Turns out I was wrong. So totally wrong.

“Celestial Discharge” AI collage

First of all, the COVID-19 patients of 2020 didn’t tend to get to go to inpatient hospice. They went straight from the ventilator to the “celestial discharge,” if you know what I mean. At any rate, our much bigger unit across town was getting ready to convert a whole floor to be the designated “COVID Hospice Unit,” so all COVID patients would be diverted there.

I ended up working on my tiny 10 bed hospice unit throughout the whole pandemic, and barely saw a single COVID+ patient. In a way, I kind of ended up with the best possible scenario as far as maintaining my own safety, and my own sanity. I was safe because I had no COVID patients. I was sane because I could leave the house and go to my job, while my husband and kids were constantly cooped up with nowhere to go. I almost felt guilty, joyfully cruising down an empty highway to get to work, a highway that was usually crowded with NSA employees driving to and from work.

Conjunctivitis and COVID-19

But then that “safe” feeling began to erode. There was a story about the first COVID nursing home outbreak in Kirkland, Washington (February 2020) in which a nurse spoke about “red eyes,” as a COVID warning sign:

“We’ve had patients that just had the red eyes as the only symptom that we saw and go to the hospital and pass away.”

Towards the end of March, we started noticing that some of our patients had the “red eyes.” We were also getting lots of respiratory patients with copious secretions. Meanwhile, we had no PPE except for surgical masks, which we were discouraged from wearing. I forwarded the red eye news article to our medical director. He didn’t think much of it, and didn’t see the need to test the patients. At the time there wasn’t much testing available, unless you were say, a celebrity like Tom Hanks. I’ll never know what the COVID status of those patients were.

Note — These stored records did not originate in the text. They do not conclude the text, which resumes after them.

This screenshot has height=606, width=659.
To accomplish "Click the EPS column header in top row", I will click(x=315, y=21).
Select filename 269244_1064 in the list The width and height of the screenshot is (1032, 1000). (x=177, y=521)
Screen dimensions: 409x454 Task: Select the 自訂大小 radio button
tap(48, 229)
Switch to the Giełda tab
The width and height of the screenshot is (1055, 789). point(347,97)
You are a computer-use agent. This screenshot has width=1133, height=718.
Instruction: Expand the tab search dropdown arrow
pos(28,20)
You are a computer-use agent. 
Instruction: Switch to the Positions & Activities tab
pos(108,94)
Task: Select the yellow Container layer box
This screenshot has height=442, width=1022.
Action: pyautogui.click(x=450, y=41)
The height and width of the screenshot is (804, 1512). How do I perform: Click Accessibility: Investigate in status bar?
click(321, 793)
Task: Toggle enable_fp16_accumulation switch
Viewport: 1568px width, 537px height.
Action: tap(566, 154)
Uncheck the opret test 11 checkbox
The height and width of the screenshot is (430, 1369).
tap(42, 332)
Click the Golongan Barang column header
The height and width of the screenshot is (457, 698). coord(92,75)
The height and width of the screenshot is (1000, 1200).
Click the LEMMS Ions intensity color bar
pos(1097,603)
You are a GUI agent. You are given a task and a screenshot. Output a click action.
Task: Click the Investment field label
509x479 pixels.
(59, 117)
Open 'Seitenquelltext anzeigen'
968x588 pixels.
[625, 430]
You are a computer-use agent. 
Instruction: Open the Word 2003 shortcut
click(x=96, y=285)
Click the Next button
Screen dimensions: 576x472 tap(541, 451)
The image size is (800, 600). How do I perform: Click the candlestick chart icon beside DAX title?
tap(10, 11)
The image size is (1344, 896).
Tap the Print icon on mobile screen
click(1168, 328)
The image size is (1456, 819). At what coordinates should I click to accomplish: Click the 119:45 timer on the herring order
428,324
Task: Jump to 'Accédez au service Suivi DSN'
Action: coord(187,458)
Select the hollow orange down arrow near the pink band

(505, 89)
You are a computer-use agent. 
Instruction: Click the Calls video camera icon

They were hospice patients so they were most likely going to die. But at least two of the patients had stabilized (before the onset of the “red eyes”) and could potentially have been discharged to a nursing home. Both of those stable patients got the “red eyes” and died within days.

Meanwhile we did not have any PPE in March 2020. Maybe a surgical mask here and there, but we were discouraged from wearing them. Until one of the nurses spoke up and a local news channel picked up the story. Perhaps I will tell that story next.